Petri Alava, the CEO of Infinited Fiber Company, posed for a photograph outside a paper mill shut down by Stora Enso in Kemi, Finnish Lapland, in 2021. The Finnish producer of regenerated textile fibre announced earlier this week it will invest 400 million euros in converting one of the production lines into its first commercial-scale production facility. (Nina Susi – Lehtikuva)


INFINITED FIBER COMPANY, a Finnish startup developing textile fibre from clothing waste, announced earlier this week it will invest about 400 million euros in building its first commercial-scale production facility in Kemi, Finnish Lapland.

The facility is to be built in one of the buildings that made up the paper mill shut down by Stora Enso in 2021.

Infinited Fiber on Monday said the facility is expected to operate at full capacity in 2025, employing directly roughly 250 people and another 50 in on-site support functions such as maintenance, logistics and services. The construction and installation phase is estimated to create 120 person-years of jobs, while another 800 jobs are to be created as an indirect consequence of the investment.

“Kemi provides access to lots of skilled staff with experience in the process industries,” Petri Alava, the CEO of Infinited Fiber, commented to Helsingin Sanomat. “Naturally we’ll also actively train employees for textile fibre production. We’ve already talked about this with the City of Kemi.”

The facility is to have an annual production capacity of 30,000 tonnes of Infinna, the regenerated textile fibre developed by Infinited Fiber. The amount is enough to manufacture roughly 100 million T-shirts, according to the company.

The material is different from recycled textile fibres in that the cellulose fibres are broken down to the molecular level before an entirely new fibre is created.

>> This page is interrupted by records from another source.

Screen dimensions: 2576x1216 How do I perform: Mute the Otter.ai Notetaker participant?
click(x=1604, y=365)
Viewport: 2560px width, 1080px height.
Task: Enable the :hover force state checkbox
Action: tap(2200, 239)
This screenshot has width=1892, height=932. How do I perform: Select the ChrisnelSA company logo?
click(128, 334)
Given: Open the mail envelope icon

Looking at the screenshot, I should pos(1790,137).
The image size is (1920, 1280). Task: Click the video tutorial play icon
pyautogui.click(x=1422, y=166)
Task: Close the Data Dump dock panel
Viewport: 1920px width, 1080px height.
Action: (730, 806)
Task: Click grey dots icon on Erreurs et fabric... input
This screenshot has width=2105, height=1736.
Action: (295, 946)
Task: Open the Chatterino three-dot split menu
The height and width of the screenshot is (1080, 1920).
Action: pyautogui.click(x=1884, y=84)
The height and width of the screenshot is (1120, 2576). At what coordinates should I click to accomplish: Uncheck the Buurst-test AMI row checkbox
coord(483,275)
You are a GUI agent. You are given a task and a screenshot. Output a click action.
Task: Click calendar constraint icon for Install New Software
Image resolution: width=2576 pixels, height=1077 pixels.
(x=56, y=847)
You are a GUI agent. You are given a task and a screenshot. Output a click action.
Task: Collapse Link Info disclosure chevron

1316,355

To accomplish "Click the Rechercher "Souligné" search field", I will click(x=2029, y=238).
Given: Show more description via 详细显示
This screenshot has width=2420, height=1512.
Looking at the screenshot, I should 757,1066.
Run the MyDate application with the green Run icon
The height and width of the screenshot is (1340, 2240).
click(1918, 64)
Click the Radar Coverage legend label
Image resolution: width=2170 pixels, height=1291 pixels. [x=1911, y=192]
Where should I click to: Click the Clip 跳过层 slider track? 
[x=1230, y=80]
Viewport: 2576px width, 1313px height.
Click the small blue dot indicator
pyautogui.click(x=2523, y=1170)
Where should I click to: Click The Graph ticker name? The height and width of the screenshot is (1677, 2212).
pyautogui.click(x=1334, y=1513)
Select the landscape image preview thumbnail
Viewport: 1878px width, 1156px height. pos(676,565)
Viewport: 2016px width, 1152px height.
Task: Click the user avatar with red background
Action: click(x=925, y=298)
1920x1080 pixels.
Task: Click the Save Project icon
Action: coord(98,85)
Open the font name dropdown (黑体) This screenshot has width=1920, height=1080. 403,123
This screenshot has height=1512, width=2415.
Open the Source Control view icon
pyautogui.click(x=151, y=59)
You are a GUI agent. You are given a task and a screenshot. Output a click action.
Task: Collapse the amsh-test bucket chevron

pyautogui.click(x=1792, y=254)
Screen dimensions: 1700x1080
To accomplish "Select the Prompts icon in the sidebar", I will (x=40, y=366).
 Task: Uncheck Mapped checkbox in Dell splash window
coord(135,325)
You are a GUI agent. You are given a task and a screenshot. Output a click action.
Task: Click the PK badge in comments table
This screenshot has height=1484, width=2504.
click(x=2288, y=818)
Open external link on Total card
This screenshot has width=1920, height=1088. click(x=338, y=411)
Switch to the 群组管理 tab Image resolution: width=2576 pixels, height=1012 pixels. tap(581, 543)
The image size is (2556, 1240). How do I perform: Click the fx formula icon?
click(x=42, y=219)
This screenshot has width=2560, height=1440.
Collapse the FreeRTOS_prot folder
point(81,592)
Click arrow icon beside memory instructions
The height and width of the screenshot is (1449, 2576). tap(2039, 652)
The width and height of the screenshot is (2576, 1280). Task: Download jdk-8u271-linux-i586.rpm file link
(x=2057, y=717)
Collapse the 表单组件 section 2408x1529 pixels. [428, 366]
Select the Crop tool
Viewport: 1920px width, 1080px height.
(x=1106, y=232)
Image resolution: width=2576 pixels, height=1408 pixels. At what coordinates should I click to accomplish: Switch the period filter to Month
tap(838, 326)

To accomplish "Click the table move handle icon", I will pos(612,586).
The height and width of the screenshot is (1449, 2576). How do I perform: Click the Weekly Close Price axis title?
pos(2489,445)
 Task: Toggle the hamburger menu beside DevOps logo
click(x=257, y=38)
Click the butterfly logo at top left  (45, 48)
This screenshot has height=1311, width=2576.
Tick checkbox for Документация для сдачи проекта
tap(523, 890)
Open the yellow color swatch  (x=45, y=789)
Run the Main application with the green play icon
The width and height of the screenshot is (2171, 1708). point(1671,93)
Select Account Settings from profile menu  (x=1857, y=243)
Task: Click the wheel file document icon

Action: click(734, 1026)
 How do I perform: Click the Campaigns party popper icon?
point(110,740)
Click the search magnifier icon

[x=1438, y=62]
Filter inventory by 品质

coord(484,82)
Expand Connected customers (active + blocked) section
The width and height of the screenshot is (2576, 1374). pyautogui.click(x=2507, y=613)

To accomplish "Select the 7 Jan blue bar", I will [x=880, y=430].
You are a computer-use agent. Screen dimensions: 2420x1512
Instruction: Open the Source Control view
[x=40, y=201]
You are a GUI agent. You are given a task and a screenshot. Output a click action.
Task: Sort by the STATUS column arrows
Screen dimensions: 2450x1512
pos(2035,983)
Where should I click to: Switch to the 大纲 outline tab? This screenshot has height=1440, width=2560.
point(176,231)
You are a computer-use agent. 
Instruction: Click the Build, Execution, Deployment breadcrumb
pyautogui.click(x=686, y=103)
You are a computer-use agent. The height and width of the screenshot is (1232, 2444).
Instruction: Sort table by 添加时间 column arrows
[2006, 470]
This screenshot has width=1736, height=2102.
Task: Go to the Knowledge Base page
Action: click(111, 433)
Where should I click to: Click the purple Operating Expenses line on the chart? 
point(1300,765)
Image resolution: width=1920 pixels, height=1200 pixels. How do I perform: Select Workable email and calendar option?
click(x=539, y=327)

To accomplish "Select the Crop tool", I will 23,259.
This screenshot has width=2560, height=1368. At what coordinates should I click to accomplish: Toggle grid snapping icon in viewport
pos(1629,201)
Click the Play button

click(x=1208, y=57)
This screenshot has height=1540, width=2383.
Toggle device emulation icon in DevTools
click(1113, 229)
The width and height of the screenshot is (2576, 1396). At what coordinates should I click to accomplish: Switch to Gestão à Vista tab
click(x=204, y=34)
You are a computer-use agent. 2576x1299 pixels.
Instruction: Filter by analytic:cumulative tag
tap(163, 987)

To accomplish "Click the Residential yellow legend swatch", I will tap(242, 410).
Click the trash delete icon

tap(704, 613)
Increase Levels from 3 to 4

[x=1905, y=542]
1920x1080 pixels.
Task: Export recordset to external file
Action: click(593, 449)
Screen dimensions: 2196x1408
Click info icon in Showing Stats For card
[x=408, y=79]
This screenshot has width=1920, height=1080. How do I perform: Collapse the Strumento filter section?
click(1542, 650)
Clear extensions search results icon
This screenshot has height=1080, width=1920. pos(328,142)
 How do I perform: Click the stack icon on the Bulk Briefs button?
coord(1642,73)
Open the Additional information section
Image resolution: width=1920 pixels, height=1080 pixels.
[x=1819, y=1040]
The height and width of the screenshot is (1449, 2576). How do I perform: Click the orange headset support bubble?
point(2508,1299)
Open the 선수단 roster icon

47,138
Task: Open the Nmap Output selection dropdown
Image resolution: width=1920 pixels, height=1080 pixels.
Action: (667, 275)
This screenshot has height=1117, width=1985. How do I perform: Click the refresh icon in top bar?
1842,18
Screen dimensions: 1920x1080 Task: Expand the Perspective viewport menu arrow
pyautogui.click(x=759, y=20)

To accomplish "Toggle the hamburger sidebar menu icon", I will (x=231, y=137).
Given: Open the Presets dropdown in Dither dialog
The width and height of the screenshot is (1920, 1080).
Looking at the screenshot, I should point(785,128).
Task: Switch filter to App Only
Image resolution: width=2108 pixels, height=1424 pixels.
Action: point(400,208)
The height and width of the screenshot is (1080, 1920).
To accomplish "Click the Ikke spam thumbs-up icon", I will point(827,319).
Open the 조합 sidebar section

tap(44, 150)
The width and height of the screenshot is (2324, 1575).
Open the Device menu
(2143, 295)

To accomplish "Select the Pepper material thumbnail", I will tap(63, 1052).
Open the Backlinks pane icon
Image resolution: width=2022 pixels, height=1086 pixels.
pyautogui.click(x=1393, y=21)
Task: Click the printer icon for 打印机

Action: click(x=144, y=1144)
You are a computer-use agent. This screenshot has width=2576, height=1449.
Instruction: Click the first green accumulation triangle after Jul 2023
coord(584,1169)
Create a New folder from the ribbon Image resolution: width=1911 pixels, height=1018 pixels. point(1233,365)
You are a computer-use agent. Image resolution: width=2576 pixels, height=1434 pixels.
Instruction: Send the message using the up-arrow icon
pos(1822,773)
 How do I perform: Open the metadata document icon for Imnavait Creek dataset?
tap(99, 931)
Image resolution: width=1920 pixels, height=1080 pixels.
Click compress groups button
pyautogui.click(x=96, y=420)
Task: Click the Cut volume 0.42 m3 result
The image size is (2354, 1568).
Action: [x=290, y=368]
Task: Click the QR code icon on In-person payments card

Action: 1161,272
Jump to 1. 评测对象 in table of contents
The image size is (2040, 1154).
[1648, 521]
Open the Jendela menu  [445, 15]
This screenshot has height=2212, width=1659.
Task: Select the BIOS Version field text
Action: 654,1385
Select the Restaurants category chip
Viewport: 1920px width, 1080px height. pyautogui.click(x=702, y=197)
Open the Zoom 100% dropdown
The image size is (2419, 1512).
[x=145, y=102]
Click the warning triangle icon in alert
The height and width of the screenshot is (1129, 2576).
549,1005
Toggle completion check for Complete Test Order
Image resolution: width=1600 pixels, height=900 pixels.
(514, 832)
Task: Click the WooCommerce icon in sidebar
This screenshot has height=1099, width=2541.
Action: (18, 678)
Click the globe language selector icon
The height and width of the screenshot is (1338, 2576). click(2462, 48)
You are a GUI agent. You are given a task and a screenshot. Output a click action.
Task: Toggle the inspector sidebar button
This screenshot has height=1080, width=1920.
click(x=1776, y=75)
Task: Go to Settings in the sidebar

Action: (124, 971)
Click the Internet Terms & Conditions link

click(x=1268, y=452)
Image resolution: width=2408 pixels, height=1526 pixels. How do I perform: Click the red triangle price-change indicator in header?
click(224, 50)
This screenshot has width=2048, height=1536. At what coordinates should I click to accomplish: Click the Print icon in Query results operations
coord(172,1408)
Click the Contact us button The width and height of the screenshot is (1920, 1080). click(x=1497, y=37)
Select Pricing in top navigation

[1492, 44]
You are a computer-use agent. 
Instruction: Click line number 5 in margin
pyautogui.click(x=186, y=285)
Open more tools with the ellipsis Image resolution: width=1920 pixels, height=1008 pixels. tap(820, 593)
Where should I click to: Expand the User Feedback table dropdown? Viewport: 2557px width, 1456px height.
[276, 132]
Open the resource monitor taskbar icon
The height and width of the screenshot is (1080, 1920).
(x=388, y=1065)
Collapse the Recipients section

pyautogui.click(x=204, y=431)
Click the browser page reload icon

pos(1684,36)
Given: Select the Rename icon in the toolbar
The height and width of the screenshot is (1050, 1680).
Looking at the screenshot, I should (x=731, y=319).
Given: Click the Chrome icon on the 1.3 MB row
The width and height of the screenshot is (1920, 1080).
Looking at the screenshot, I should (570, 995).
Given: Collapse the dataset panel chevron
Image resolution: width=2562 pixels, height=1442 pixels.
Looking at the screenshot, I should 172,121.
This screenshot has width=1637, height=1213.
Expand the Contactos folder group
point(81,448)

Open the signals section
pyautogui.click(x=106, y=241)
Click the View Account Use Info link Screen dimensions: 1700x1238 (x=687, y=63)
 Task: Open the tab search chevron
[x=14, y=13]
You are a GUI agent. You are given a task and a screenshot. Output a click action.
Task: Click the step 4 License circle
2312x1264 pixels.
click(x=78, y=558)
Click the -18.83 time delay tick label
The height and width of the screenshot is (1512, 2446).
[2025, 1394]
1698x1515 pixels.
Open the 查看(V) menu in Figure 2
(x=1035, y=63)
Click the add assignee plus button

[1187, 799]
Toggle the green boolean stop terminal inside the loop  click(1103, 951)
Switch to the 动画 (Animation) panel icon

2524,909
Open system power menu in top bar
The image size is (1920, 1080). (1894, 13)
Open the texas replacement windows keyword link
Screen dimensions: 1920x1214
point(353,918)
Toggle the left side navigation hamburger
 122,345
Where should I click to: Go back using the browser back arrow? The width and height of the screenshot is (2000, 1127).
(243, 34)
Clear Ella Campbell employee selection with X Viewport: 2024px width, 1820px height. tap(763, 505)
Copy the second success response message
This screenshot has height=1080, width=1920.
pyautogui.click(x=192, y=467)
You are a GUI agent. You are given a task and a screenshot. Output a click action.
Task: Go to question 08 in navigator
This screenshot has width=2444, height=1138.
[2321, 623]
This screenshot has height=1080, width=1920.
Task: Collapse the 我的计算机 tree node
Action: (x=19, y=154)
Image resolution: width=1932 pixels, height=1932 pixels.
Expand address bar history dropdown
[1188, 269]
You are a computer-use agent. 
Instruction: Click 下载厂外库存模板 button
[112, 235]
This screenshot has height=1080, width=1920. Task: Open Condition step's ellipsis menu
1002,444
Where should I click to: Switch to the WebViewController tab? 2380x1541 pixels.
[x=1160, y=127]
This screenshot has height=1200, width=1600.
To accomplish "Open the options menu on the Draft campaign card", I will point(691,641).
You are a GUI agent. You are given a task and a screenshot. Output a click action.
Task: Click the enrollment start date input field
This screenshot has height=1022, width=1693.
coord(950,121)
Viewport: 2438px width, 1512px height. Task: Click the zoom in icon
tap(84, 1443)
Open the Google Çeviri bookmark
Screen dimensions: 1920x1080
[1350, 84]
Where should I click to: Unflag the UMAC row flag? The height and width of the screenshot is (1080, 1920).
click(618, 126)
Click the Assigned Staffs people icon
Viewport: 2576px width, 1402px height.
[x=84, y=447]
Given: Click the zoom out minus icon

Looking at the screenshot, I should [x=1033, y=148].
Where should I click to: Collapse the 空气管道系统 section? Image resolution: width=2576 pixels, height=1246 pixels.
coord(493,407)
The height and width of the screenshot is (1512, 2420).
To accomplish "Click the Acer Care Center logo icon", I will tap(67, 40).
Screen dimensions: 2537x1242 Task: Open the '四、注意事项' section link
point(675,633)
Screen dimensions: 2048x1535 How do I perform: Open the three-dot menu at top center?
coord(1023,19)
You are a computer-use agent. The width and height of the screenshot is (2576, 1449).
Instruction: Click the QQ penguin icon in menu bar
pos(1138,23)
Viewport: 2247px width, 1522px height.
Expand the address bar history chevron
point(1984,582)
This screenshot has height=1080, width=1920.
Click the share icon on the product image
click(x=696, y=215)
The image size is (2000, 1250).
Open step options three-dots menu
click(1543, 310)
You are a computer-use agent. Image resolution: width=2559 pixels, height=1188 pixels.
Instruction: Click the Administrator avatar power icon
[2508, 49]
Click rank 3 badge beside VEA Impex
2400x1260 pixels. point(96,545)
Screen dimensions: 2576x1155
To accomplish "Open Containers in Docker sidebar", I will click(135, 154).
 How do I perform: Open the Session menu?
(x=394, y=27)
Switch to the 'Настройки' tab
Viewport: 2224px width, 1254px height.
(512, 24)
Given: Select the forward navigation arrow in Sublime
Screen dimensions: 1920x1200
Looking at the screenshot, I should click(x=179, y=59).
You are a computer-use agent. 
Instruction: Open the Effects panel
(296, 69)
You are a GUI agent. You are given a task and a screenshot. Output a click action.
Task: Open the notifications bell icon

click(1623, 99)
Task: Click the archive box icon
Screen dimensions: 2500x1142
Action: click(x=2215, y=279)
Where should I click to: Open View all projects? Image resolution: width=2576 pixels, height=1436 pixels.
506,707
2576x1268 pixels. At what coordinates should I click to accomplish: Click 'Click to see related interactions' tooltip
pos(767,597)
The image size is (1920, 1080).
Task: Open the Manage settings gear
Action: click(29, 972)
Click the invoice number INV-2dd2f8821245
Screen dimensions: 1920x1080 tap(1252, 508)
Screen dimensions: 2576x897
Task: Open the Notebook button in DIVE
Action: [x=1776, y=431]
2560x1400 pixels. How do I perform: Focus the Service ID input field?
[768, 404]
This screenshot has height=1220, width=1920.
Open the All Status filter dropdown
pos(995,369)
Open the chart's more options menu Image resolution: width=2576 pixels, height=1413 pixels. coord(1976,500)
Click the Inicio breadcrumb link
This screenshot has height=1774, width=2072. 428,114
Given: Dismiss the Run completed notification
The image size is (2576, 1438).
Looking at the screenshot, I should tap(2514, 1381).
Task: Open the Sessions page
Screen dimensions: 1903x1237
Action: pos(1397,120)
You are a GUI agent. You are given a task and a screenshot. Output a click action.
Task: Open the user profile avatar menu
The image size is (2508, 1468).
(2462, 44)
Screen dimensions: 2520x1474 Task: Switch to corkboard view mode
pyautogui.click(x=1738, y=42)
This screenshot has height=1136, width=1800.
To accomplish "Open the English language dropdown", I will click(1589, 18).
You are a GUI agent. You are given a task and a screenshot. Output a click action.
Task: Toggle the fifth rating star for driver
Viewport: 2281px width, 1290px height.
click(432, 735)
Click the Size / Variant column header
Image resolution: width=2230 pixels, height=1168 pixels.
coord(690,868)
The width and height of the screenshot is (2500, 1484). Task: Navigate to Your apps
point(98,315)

The process starts by shredding and mechanically breaking down the textile waste used as the raw material, Alava explained to Helsinign Sanomat. The textile shred is then processed chemically into cellulose flock, the nitrogen in which is bound with urea.

“It makes the material soft and cotton-like. That’s also why the ready fibre contains some amount of nitrogen,” he said.

The resultant cellulose carbamate is finally dissolved into liquid cellulose, which is wet-spun into Infinna.

The production process has been fine-tuned at two pilot facilities, in Espoo and Valkeakoski. Alava told that is has been important that the pilot facilities have been able to supply high-enough quantities of the fibre to allow clients to produce test collections.

Inditex, the owner of fashion giant Zara, revealed last month that it has signed an over 100-million-euro agreement to purchase a share of the commercial-scale facility’s output. Purchase agreements have been signed also by the likes of Bestseller, H&M Group and Patagonia.

“About 60 per cent of the facility’s output in the first five years has already been sold under binding agreements,” said Alava. “There are dozens if not hundreds of buyers lining up.”